## PROBLEM
How many lines in the material below contain the word "agent"? Write only the number.

## GIVEN ENTRIES
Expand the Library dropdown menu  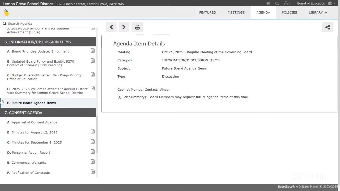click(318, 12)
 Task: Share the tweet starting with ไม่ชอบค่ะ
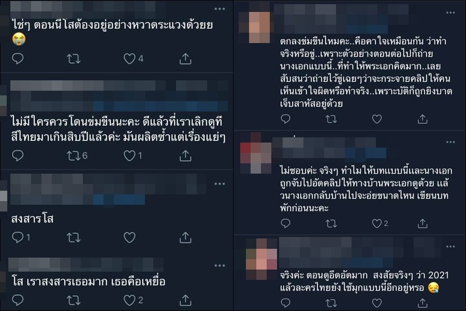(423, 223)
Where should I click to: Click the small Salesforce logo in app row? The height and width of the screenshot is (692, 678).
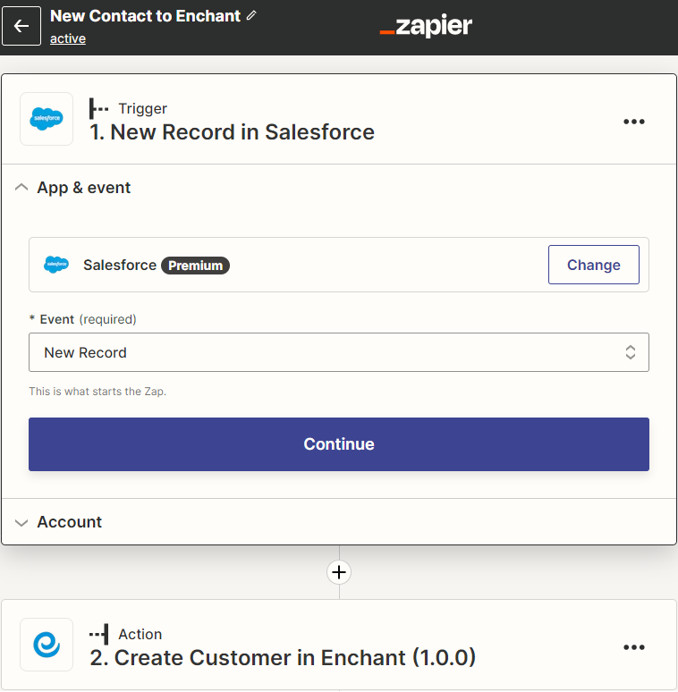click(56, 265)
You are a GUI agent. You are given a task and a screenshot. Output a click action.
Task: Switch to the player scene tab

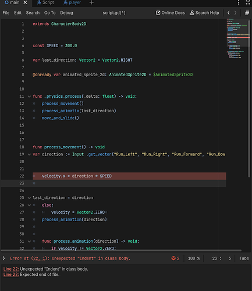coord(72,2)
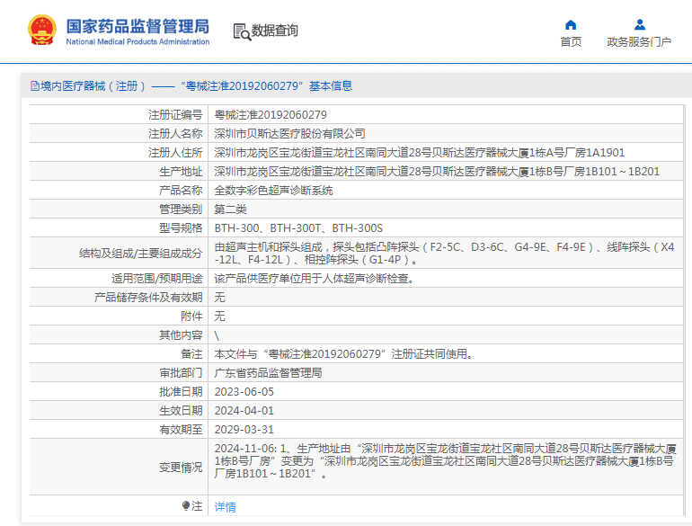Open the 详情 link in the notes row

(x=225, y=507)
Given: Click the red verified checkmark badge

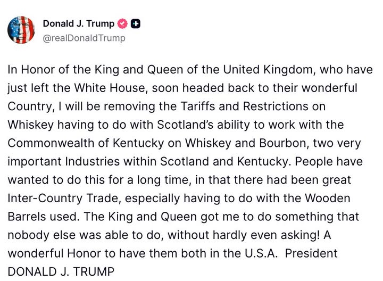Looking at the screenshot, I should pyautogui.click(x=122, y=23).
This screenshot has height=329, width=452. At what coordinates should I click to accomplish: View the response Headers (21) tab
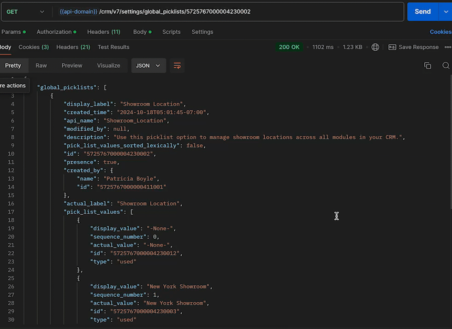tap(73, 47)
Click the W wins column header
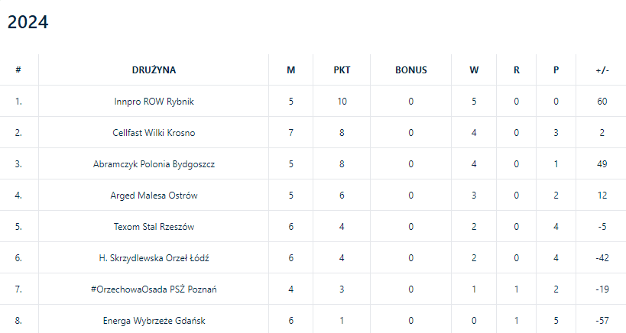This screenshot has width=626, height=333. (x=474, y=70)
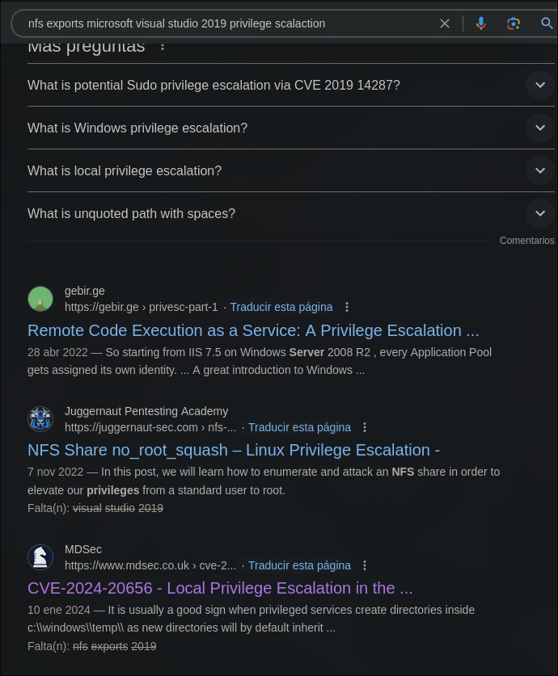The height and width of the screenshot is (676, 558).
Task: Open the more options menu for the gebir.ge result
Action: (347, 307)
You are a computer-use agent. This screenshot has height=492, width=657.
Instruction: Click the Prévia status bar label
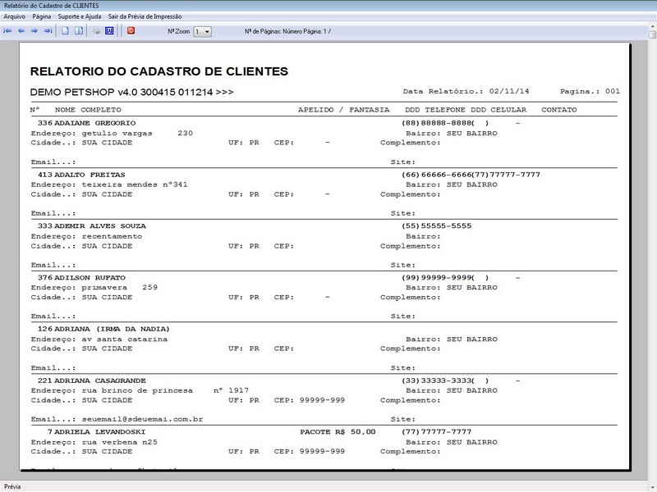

## REPLY TO THE TASK
2